To see whether this was in fact the case, helpfully, there are two other points of comparison. The activity of the crusaders in the Levant occasioned a resumption of active communication and communion between the Papacy and the Maronite Church. As part of this exchange, Innocent III issued a papal bull in January of 1215 in which he formally accepted the Maronite Church and confirmed several of its privileges. At the same time, though, he demanded certain changes: the Maronite Church must maintain the truth of the filioque, that only a single invocation of the Trinity be made during the rite of baptism, that the sacrament of Chrismation/Confirmation be done only by a bishop, and that the bishops wear vestments according to the Roman use [5]. In Bulgaria, facing a tsar and a primate eager to secure legitimacy for their positions and the autocephaly of the Bulgarian church, the subordination to Rome likewise came with a demand. As in Constantinople following the Latin conquest and in some of the Greek communities in the south of the Italian peninsula, the Roman rite was to be used for the ordination of priests and bishops [6].

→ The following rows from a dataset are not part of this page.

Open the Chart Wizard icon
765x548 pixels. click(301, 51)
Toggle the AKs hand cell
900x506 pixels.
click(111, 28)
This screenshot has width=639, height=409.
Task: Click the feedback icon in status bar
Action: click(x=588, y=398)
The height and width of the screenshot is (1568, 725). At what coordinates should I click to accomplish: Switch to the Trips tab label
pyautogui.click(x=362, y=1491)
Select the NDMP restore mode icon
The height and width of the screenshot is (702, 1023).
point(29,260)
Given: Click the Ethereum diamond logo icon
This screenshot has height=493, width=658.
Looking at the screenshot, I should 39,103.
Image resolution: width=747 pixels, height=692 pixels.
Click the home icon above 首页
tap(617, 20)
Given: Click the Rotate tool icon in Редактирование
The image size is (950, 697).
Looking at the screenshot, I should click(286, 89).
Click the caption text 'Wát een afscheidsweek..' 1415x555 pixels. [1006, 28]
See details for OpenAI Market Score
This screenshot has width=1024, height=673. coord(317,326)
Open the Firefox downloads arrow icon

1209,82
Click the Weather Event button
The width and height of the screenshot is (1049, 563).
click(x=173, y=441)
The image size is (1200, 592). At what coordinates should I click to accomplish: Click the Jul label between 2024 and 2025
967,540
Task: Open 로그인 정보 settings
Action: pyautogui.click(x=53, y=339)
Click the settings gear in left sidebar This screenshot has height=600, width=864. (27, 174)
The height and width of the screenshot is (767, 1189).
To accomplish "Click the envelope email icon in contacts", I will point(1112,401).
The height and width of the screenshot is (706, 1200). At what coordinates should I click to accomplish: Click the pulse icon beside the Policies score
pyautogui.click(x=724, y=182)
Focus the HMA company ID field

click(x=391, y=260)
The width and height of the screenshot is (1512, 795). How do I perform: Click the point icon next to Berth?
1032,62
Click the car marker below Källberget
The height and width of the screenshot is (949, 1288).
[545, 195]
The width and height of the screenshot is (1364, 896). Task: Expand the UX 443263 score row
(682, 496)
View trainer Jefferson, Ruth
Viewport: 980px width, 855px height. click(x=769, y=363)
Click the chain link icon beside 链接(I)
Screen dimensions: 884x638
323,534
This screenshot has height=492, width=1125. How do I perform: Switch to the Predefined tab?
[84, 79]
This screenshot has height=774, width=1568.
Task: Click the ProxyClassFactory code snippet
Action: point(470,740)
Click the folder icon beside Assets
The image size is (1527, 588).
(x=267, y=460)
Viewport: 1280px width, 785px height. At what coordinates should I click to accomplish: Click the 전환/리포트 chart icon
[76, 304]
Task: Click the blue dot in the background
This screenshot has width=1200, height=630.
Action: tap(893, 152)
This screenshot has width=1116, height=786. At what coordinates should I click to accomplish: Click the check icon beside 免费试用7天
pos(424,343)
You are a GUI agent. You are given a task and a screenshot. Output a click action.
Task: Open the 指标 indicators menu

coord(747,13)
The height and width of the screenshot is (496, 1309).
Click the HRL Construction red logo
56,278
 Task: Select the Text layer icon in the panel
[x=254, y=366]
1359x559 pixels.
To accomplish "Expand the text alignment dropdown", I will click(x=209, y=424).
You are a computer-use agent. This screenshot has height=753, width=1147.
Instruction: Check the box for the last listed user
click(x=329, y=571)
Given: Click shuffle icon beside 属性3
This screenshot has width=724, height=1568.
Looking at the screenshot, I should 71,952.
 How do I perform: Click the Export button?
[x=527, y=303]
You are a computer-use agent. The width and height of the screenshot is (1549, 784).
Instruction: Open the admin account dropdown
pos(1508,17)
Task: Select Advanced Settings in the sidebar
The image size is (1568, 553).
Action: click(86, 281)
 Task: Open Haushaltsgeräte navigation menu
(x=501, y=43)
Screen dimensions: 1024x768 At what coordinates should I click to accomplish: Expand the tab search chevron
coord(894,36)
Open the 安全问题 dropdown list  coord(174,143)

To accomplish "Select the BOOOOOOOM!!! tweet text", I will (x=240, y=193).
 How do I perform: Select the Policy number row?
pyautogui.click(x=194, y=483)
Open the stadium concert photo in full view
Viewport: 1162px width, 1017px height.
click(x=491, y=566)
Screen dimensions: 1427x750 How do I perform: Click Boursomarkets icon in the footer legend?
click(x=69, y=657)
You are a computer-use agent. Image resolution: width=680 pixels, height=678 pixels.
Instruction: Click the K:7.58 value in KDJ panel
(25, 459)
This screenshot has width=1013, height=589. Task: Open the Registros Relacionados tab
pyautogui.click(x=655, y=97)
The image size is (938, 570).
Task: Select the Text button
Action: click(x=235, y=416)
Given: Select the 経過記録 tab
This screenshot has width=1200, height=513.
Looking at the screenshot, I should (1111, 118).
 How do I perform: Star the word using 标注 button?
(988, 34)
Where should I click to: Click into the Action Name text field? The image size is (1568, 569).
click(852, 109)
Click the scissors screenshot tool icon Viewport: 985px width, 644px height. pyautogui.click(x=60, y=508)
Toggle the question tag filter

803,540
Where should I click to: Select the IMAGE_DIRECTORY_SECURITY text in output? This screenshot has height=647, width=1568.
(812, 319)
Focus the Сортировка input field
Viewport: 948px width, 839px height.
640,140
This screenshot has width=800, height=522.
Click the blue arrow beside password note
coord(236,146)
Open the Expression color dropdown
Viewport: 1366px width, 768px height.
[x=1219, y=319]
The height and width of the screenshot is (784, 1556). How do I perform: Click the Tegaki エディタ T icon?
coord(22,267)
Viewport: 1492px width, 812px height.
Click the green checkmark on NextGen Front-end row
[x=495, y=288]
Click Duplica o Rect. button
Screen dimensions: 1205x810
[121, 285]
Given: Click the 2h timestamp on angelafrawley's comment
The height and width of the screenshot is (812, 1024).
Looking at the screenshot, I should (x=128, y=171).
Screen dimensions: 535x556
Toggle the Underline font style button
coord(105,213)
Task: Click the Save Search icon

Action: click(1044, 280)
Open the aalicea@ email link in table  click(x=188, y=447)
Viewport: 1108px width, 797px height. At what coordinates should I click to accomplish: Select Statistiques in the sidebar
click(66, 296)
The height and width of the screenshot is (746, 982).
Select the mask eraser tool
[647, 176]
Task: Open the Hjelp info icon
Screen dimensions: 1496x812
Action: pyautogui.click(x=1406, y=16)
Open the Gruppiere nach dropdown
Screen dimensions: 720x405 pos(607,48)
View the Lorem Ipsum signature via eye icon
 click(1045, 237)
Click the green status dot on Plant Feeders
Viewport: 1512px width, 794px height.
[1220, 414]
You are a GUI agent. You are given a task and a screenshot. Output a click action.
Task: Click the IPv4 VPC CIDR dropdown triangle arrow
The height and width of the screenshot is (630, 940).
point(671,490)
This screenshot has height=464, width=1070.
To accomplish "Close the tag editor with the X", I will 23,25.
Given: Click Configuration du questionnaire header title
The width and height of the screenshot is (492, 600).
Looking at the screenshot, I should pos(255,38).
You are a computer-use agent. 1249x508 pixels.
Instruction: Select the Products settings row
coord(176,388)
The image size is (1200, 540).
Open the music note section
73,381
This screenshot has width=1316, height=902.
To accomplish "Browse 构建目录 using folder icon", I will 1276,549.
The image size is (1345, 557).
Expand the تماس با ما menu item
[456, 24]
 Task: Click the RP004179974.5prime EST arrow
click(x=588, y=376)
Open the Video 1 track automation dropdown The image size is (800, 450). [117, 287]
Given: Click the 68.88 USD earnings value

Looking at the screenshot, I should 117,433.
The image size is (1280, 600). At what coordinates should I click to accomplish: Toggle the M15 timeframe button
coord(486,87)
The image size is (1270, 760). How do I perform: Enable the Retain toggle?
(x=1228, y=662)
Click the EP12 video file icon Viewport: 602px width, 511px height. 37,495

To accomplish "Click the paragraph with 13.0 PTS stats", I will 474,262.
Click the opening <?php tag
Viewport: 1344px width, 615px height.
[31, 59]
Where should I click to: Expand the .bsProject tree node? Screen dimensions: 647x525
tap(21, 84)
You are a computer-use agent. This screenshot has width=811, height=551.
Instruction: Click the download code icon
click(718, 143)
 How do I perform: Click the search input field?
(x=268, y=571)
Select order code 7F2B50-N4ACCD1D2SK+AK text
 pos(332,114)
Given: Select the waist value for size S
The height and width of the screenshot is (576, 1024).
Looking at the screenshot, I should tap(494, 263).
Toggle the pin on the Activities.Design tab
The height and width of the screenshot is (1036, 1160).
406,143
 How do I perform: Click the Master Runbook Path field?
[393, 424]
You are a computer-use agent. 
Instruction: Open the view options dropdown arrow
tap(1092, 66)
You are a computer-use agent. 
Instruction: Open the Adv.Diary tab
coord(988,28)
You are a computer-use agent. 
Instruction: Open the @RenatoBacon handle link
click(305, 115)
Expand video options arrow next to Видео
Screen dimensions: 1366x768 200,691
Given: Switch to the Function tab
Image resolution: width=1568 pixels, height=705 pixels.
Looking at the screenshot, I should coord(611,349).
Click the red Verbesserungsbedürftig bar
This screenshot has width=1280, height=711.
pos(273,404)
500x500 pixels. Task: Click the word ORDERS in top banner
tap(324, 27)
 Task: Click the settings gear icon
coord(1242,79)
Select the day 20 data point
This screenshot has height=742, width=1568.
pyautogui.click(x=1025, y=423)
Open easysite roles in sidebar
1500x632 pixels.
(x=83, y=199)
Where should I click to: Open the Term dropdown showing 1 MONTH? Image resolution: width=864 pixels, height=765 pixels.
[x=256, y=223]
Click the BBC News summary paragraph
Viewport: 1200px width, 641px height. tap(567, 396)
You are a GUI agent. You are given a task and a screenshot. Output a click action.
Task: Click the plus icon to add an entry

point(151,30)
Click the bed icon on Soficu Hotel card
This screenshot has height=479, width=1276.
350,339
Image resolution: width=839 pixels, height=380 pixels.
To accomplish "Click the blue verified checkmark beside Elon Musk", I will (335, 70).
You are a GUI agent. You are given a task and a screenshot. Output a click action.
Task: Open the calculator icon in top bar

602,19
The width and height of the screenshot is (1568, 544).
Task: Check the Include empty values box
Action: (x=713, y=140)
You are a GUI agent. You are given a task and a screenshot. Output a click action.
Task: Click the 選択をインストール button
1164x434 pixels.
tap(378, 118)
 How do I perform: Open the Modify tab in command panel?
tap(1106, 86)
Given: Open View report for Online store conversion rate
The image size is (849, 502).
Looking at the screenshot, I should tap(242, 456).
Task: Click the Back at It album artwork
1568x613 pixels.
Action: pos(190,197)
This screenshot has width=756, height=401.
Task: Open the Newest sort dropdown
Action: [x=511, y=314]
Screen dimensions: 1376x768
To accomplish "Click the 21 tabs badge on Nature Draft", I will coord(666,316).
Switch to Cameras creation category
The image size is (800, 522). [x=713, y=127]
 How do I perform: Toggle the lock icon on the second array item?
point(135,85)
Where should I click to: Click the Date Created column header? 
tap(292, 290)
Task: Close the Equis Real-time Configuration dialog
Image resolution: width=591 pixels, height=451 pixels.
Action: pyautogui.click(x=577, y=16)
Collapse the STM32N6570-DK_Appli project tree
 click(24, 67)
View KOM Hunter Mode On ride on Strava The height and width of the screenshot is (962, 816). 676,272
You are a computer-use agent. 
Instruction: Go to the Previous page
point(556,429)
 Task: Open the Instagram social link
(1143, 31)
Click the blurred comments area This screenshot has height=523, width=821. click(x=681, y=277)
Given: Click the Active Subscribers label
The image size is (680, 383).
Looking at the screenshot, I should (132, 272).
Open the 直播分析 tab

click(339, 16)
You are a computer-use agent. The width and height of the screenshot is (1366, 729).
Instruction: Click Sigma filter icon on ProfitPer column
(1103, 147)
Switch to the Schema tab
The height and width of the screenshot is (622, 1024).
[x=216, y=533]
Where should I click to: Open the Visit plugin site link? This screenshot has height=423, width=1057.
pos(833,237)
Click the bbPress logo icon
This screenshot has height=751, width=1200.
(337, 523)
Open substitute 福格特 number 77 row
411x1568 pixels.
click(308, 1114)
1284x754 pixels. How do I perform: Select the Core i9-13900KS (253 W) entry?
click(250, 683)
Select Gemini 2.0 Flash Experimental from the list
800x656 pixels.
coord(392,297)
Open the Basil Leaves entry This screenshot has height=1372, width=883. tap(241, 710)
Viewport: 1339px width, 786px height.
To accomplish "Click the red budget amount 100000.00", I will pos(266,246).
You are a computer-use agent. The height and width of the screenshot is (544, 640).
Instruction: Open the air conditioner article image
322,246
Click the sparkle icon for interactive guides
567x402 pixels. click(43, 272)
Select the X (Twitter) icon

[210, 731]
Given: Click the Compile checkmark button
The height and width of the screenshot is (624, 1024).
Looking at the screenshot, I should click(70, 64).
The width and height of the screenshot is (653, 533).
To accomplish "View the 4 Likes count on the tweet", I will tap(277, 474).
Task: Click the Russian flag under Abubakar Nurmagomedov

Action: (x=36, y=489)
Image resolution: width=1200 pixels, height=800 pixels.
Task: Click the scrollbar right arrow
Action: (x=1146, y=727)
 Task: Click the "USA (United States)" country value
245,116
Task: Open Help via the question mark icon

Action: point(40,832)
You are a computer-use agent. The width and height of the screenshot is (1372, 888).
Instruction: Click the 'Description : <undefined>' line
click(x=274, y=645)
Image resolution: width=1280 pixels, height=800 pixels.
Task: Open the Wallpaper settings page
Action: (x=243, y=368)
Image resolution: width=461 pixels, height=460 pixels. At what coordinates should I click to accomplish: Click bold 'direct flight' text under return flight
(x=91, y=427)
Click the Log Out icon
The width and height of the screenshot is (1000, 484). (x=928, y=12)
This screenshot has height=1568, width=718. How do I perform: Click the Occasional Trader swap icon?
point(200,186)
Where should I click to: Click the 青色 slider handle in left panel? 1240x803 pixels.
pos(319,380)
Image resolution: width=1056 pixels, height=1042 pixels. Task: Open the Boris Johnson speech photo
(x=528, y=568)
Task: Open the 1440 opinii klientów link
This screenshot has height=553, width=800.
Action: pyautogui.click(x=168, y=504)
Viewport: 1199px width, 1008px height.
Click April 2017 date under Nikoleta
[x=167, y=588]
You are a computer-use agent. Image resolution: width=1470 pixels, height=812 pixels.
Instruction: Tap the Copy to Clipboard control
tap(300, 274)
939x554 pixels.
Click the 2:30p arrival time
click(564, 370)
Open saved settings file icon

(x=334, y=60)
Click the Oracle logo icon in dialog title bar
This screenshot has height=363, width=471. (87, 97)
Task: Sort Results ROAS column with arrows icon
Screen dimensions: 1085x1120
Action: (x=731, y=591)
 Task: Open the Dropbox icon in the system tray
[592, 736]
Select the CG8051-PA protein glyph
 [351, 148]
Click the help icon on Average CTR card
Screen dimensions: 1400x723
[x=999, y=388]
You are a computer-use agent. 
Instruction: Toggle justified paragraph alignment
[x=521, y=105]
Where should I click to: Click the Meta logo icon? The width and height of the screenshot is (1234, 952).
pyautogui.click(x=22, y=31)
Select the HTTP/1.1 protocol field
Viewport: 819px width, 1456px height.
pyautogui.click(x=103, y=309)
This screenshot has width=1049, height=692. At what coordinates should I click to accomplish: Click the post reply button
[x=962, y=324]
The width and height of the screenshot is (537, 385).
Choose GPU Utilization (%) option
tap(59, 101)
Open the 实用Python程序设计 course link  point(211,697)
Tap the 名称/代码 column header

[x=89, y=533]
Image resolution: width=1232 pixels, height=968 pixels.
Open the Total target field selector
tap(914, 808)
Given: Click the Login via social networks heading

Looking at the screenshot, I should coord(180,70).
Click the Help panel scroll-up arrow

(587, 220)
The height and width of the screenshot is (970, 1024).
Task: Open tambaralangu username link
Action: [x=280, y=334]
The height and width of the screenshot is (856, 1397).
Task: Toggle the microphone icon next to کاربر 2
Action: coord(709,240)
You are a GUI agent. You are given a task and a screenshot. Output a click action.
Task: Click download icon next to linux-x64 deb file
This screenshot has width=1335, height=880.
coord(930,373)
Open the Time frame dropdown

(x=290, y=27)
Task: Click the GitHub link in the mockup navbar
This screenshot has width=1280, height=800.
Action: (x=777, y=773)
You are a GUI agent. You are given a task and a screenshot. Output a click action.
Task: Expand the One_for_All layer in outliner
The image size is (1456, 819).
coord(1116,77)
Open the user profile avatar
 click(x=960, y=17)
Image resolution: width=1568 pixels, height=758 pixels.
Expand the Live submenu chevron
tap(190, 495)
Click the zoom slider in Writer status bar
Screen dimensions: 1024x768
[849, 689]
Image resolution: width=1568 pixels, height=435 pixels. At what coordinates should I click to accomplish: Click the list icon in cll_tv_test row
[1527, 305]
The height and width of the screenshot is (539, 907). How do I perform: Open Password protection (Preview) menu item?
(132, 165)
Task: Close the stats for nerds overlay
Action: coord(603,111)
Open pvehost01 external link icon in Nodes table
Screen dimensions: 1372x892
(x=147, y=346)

These distinct differences in approach gives rise to the obvious questions: Did Pope Innocent III have a consistent stance toward the liturgical rites of the Christian East and, if so, what was it? Is it really fair to suggest that the pope was motivated first, by the question of allegiance, and second, to matters of ritual? Perhaps this was the case, but my sense is that the matters were more closely linked than many commentators assume. My suspicion is that, for Innocent, the willing submission of various Greeks, Bulgarians, and Lebanese to aspects of the Roman rite was itself the proof that they also accepted papal authority more broadly. I think that modern scholarship often fails to appreciate the intimate connection between practice and belief — lex orandi, lex credendi, after all — and that this is especially the case when it comes to the ritual differences that divided the churches of Rome and Constantinople. By requiring concrete changes in ritual practice, down to the style of vestments to be worn by the Maronite clergy, Innocent III caused these churches to give physical, tangible proof that they accepted the teaching, jurisdictional, and legal authority of the Apostolic See.

Nick Kamas
PhD in Medieval Studies
University of Notre Dame

  1. Summarized by Alfred Andrea, “Innocent III and the Byzantine Rite, 1198–1216,” in Urbs capta: La IVe croisade et ses conséquences, ed. Angeliki Laiou (Paris: Lethielleux, 2005), 118–120.
  2. Jean Richard, “The Establishment of the Latin Church in the Empire of Constantinople (1204–27,” in Latins and Greeks in the Eastern Mediterranean after 1204 (London: Routledge, 1989), 49.
  3. Andrea, “Innocent III,” 116–118.
  4. Joseph Gill, “Innocent III and the Greeks: Aggressor or Apostle?,” in Relations between East and West in the Middle Ages, ed. Derek Baker (Edinburgh: Edinburgh University Press, 1973), 103–105.
  5. No. 216, Acta Innocentii III, ed. P. Theodosius Haluščynskyj (Rome: Typis Polyglottis Vaticanis, 1944), 459–460.